= Eldar Mammadov =

Eldar Harun oglu Mammadov (Eldar Harun oğlu Məmmədov; January 10, 1968 in Baku – February 24, 1993 in Qasapet) was an Azerbaijani military figure. He was awarded the decoration Hero of Azerbaijan for his part in the First Nagorno-Karabakh War.

==Education==
After completing school No. 189 in Baku, Eldar Mammadov attended the Jamshid Nakhichevanski Military Lyceum in 1985–1989. After graduation, he studied at the Riga Higher Military Academy completing the course with political science degree.

==Career in the military==
Up until 1991, Mammadov was serving in the Soviet Army in Orenburg Oblast of Russia.

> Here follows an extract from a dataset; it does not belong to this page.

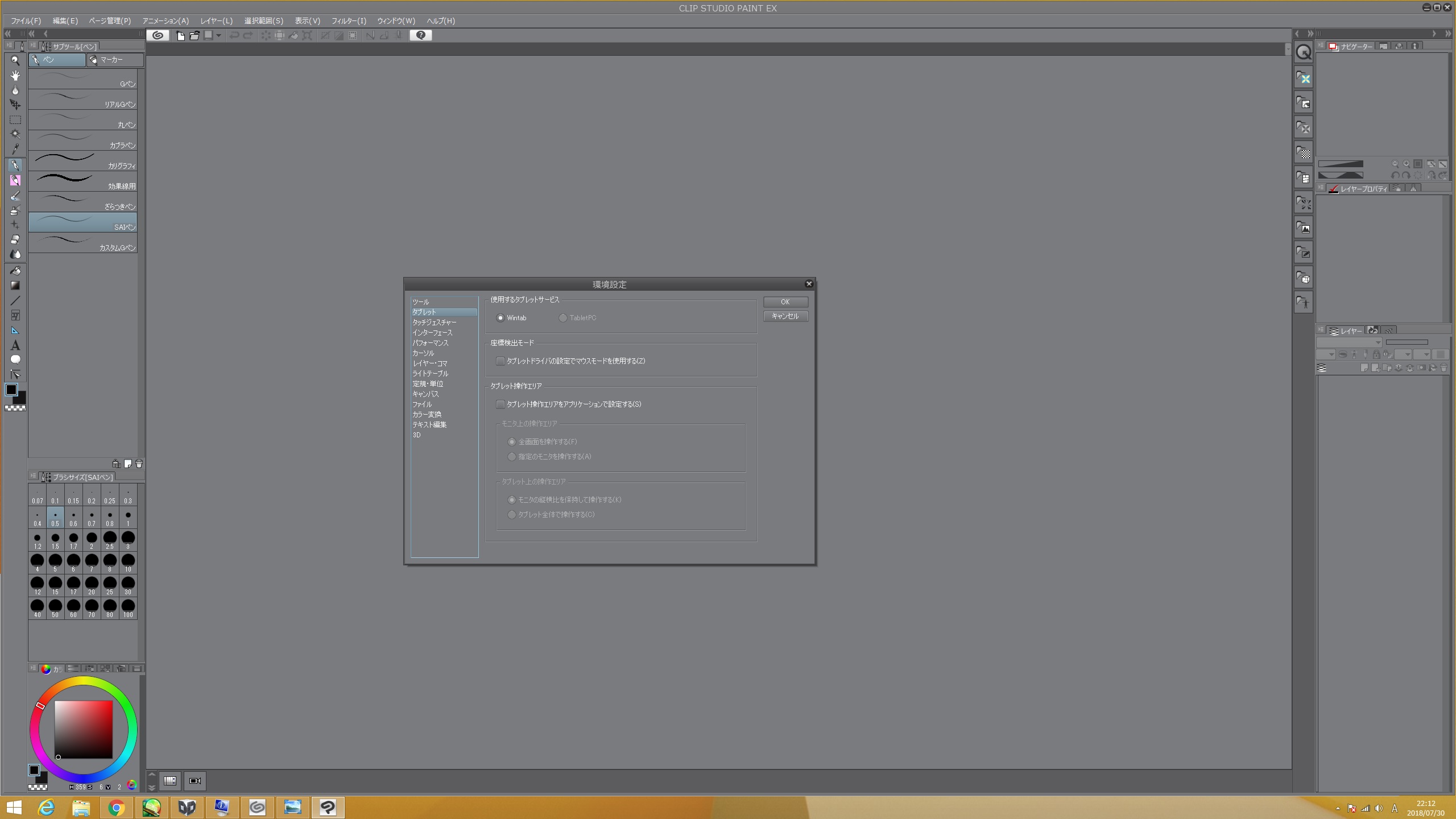Screen dimensions: 1456x819
Task: Select the Balloon speech bubble tool
Action: (15, 359)
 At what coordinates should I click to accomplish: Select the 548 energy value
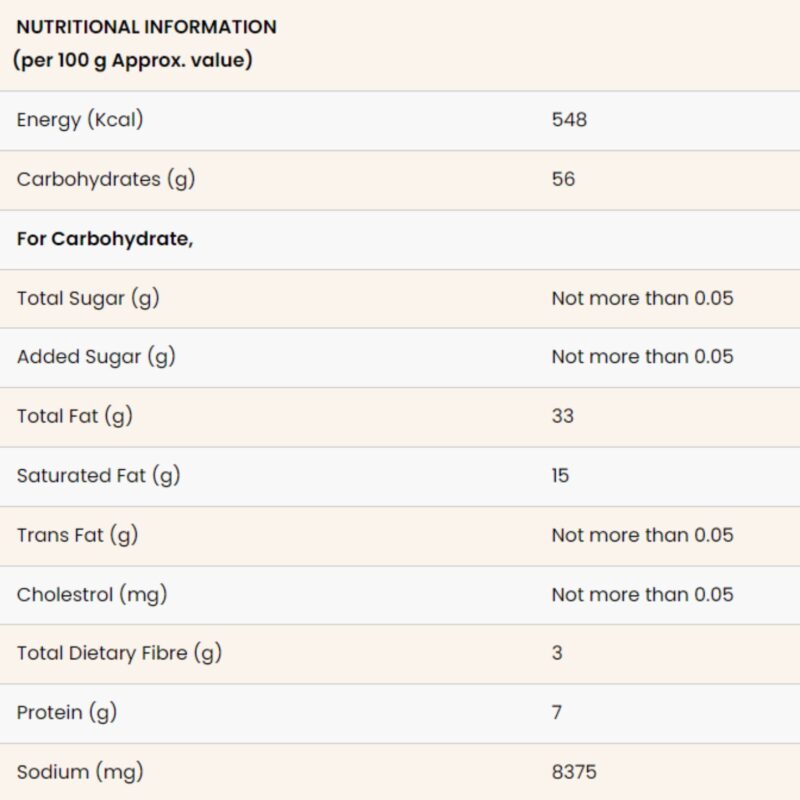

Once he returned to Azerbaijan, he continued his service in the missile forces of the Azerbaijani Army. He was later appointed the Head of Department at the Border Troops of Ministry of National Security of Azerbaijan.

==Death==
Eldar Mammadov served during the First Nagorno-Karabakh war and was killed in action on February 24, 1993, when defending the Qasapet heights and saving other soldiers from enemy fire during the battles in Agdere. By the decree of the President of Azerbaijan No. 247 of December 11, 1994, Mammadov was awarded the title of the National Hero of Azerbaijan. The 2nd Border Post of the Goytapa Border Unit of the Border Service was named after Eldar Mammadov.